### Aim of the exercise
Give again, exactly and without pictures, the lines running from the line with "Task: Open the tweet info icon" to the end of the records below.

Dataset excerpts
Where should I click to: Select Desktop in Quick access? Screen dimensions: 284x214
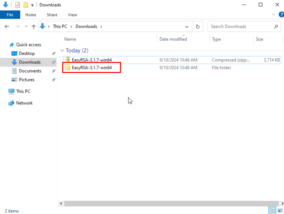click(x=27, y=54)
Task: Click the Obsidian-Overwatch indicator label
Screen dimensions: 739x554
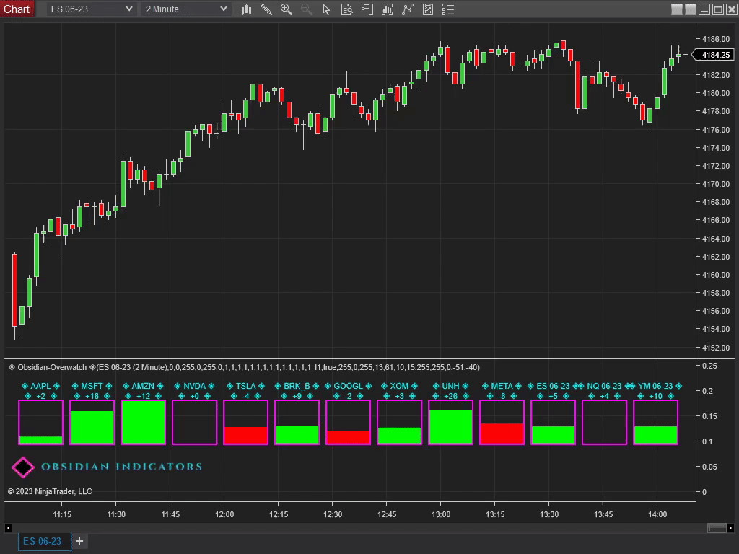Action: pos(52,367)
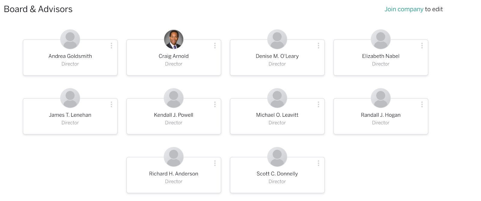Image resolution: width=481 pixels, height=201 pixels.
Task: Open three-dot menu on Michael O. Leavitt card
Action: click(x=318, y=104)
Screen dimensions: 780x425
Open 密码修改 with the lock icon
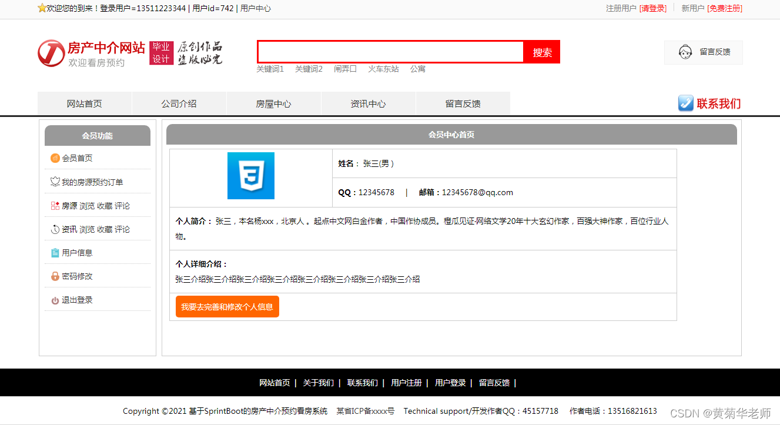tap(54, 275)
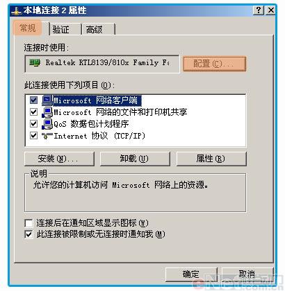Click the Internet 协议 (TCP/IP) protocol icon
This screenshot has height=291, width=285.
[47, 136]
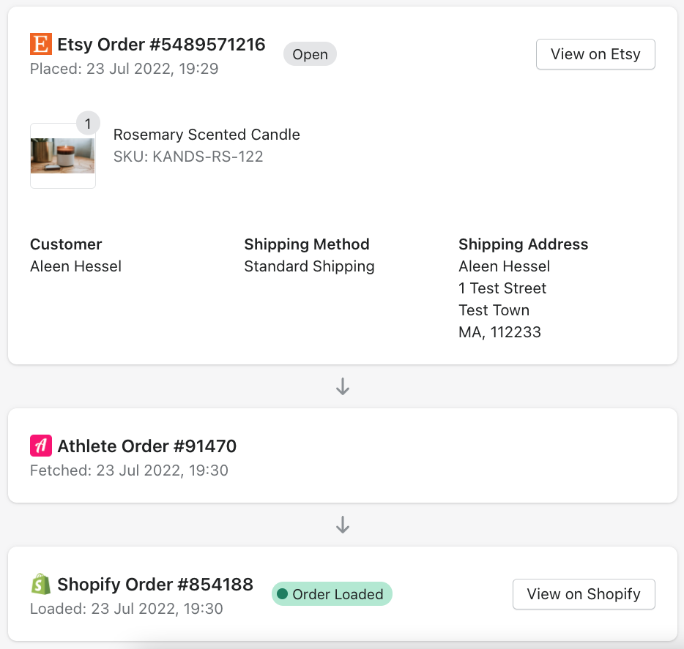Click the Order Loaded status badge
This screenshot has height=649, width=684.
[x=332, y=594]
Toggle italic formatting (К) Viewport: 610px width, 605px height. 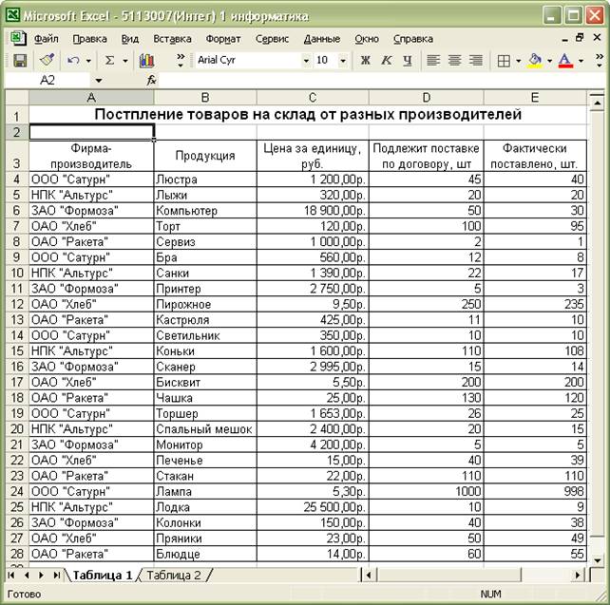[x=387, y=60]
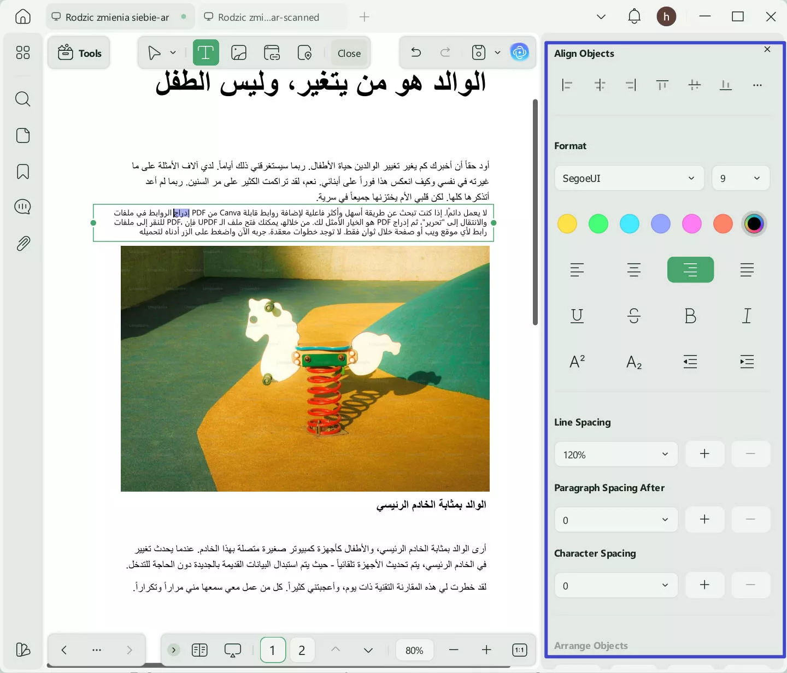787x673 pixels.
Task: Open the 120% Line Spacing dropdown
Action: click(616, 454)
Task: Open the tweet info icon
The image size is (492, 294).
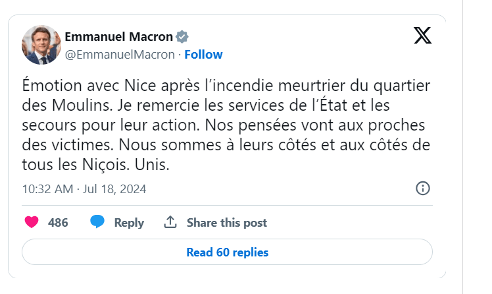Action: 423,189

### Expected output
Task: Open the tweet info icon
The image size is (492, 294).
Action: 423,189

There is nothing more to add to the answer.